Accuracy in estimation of precipitation can be achieved by utilizing the combination of spatial radar reflectivity data (Z) and the high resolution temporal rain gage based rainfall data (R). The study proposes the use of optimization models for optimizing the Z-R coefficients and exponents for different storm types and seasons. Precipitation data based on reflectivity, collected from National Climatic Data Center (NCDC) and rain gage data from Southwest Florida Water Management District (SWFWMD) over same temporal resolutions were analyzed using the Rain-Radar- Retrieval (R3) system developed as a part of the study. Optimization formulations are proposed to obtain optimal coefficients and exponents in the Z-R relationships for different seasons and objective selection of storm-type specific Z-R relationships. Different approaches in selection of rain gage stations and selection of events for optimization are proposed using gradient based solver and genetic algorithms.

Traditional methods such as distance weighing, correlation and data driven methods have been used in the estimation of missing precipitation data. Also common is the use of radar (NEXRAD) data to provide better spatial distribution of precipitation as well as infilling missing rain gage data.

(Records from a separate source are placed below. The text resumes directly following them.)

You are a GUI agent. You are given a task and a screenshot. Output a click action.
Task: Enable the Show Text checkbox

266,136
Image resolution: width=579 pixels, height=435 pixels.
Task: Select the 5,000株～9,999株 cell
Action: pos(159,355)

Conventional regression models are often used to capture highly variant nonlinear spatial and temporal relationships between NEXRAD and rain gage data. This study aims to understand and model the relationships between radar (NEXRAD) estimated rainfall data and the data measured by conventional rain gages. The study is also an investigation into the use of emerging computational data modeling (inductive) techniques and mathematical programming formulations to develop new optimal functional approximations. Radar based rainfall data and rain gage data are analyzed to understand the spatio-temporal associations, as well as the effect of changes in the length or availability of data on the models. The upper and lower Kissimmee basins of south Florida form the test-bed to evaluate the proposed and developed approaches and also to check the validity and operational applicability of these functional relationships among NEXRAD and rain gage data for infilling of missing data.